Glorious Girls of Gaming – Eiko Carol


Now, before I even start, I know what you’re thinking; Joshie, Eiko isn’t glorious, she’s just a stupid kid. Give me a few moments of your time, and I’m sure I can make a believer out of you. If not, I apologize in advance for wasting your time. We good? Alrighty then.

It’s true that Eiko doesn’t have the leading lady appeal of Aerith, Rinoa, or Garnet. She doesn’t have a royal title like Peach or Zelda. Eiko most likely will never hold her own series spanning three decades like Samus. Why then am I devoting my post, and your valuable time, to her, instead of one of the ladies listed above? The answer is simple, I feel for her.


When we meet Eiko, she is the only citizen of Madain Sari, the lost village of summoners. She lives alone, with only moogles to keep her company. Kupo! Sorry, had to. Eiko is only six years old, and is living on her own. She knows how to cook, and take care of others, despite her young age. Yes, she’s a bit clingy, and kind of a brat, but she’s had to rely on herself. She has no parents, or grandparents to teach her right from wrong. Again, it’s just the moogles.


She steals from the citizens on Conde Petie, and you can’t really blame her. She has no way to earn money, as the Outer Continent has no real job market for a six year old. At least I assume there are child labor laws, I could be wrong, although the shopkeepers of FF IX all seemed to be adults. When she meats Zidane and the others, she is so starved for human contact, wait, is Zidane human, he has a tail, is he saiyan, never mind, she takes the party to her village and tries to make friends, and even get a boyfriend. Again, raised by moogles. Not exactly her fault. All she knows is their love, kupo!


Even though she is only six, the kid has power. She’s able to summon four different Eidolons on her own. Not only that, but when she combined her power with Garnet’s, they were able to call Alexander, which was strong enough to stand up against Bahamut. She gladly stands with her newfound friends to defend the world from Kuja. Not just power, she’s got guts.

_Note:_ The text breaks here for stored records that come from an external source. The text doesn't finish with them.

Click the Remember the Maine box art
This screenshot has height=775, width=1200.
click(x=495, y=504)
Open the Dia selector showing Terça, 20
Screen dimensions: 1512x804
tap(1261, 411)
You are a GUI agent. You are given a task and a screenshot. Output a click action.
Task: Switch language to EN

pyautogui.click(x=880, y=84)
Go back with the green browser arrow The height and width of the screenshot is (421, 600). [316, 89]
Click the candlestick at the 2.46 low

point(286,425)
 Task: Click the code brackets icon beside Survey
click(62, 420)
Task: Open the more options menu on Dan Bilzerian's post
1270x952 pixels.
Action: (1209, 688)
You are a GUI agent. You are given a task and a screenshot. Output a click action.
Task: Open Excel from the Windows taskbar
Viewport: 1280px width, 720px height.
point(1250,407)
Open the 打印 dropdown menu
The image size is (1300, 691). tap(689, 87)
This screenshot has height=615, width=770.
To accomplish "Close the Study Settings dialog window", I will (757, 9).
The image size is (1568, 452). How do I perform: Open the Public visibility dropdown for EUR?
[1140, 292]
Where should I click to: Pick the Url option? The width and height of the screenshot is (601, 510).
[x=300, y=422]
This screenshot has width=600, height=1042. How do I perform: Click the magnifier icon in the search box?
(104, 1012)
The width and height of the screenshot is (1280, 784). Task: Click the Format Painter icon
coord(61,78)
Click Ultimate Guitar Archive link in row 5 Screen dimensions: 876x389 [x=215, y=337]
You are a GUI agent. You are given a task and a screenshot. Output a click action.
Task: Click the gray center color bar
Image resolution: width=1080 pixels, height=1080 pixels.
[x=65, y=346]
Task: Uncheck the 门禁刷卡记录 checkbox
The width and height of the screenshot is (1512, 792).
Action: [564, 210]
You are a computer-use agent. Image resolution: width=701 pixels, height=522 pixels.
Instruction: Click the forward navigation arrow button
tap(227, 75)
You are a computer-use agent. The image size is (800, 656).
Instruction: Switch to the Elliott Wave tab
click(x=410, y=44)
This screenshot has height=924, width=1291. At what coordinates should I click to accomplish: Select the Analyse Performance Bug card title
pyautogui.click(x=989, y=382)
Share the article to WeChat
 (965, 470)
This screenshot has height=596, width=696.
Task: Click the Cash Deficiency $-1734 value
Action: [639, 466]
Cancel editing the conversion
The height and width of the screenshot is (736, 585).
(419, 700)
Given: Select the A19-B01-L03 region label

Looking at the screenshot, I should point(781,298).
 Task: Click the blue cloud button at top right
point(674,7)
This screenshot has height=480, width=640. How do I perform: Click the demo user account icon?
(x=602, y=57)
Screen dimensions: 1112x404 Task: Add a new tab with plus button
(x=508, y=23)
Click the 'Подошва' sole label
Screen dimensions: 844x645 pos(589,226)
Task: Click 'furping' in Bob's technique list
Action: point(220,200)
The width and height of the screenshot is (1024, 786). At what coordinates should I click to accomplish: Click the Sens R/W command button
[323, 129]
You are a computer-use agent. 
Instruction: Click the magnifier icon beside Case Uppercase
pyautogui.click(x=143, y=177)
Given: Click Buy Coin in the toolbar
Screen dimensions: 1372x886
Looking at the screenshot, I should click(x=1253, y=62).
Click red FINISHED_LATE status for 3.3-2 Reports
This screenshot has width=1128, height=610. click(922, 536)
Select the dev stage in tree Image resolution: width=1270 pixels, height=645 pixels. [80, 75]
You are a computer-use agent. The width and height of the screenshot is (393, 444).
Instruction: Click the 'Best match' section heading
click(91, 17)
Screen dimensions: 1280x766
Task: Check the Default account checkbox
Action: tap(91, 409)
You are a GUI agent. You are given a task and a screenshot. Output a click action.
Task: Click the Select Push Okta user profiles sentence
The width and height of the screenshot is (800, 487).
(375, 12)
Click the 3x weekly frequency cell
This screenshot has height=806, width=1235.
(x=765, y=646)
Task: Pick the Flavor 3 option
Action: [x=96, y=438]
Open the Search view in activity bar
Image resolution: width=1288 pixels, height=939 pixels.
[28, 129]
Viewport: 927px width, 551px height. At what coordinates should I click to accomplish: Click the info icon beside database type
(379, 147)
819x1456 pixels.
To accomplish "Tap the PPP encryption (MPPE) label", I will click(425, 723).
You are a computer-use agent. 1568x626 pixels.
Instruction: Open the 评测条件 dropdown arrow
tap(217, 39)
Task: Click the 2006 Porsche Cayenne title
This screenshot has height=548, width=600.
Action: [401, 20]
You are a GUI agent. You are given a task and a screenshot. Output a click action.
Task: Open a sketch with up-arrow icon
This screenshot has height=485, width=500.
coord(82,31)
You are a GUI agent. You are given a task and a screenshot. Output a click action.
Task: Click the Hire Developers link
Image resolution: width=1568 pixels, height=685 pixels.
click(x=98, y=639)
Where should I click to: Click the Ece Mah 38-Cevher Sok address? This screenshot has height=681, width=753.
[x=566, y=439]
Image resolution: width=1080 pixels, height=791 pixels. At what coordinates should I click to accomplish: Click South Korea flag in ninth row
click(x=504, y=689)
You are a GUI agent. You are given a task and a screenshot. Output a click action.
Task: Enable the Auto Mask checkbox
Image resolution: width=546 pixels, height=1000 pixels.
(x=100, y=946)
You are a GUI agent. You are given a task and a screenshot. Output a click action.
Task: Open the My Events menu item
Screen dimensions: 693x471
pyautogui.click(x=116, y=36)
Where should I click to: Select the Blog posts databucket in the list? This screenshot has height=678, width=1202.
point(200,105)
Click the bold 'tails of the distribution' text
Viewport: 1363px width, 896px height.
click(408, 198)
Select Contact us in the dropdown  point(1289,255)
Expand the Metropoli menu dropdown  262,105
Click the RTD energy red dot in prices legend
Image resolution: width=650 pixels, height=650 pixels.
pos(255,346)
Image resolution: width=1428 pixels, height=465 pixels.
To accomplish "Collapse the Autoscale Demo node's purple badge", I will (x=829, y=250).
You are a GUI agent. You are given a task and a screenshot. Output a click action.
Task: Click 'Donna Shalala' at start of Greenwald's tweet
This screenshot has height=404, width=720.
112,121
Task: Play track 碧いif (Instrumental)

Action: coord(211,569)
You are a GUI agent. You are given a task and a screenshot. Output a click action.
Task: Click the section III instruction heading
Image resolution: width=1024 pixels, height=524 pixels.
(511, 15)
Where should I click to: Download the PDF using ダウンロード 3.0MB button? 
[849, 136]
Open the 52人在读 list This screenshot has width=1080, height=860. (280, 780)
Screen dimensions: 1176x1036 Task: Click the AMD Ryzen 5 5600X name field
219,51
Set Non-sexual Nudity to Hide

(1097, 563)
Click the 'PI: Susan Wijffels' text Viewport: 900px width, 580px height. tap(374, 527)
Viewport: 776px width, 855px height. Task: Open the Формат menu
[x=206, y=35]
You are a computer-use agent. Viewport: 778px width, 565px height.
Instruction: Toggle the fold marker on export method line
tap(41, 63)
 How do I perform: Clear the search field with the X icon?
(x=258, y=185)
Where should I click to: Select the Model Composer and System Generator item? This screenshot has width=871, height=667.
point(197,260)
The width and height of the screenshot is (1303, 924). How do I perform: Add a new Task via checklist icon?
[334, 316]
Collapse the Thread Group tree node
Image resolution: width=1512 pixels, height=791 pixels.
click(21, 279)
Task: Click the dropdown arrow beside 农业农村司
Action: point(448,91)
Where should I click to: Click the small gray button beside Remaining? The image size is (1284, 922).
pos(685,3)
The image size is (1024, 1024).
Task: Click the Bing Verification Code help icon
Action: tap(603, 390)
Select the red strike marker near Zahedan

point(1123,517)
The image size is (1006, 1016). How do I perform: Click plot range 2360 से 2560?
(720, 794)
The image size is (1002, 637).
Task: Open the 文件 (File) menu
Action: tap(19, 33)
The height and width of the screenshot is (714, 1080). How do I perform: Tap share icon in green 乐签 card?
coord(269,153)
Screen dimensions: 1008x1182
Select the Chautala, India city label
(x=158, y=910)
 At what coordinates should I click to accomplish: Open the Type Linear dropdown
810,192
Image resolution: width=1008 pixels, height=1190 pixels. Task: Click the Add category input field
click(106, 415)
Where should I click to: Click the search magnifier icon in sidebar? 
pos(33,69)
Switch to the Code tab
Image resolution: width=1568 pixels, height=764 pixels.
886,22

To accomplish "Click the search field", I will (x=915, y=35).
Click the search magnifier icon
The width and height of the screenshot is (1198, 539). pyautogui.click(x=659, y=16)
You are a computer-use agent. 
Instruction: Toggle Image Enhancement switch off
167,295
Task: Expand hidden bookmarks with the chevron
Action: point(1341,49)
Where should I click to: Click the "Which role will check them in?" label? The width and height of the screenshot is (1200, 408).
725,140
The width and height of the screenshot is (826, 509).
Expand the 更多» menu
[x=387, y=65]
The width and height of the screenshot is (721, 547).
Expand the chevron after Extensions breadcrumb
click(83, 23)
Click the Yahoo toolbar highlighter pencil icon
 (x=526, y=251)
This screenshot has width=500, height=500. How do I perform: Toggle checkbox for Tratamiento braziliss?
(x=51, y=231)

As I mentioned, Eiko speaks to me, as I’m sure she does to a part of all of us. Look past the surface, and there is a scared child that just wants somewhere to belong. A person or a place to make us feel safe, and to call home. Even when we find a group of friends, are we ever able to truly connect, or do we wander, alone in a crowd, the sole member of our kind? Longing to find another like us, but knowing we never might. As Eiko says, “I don’t wanna be alone anymore.” She has the strength to keep looking, and finds friends greater than what she could have imagined, and to me, that’s pretty glorious.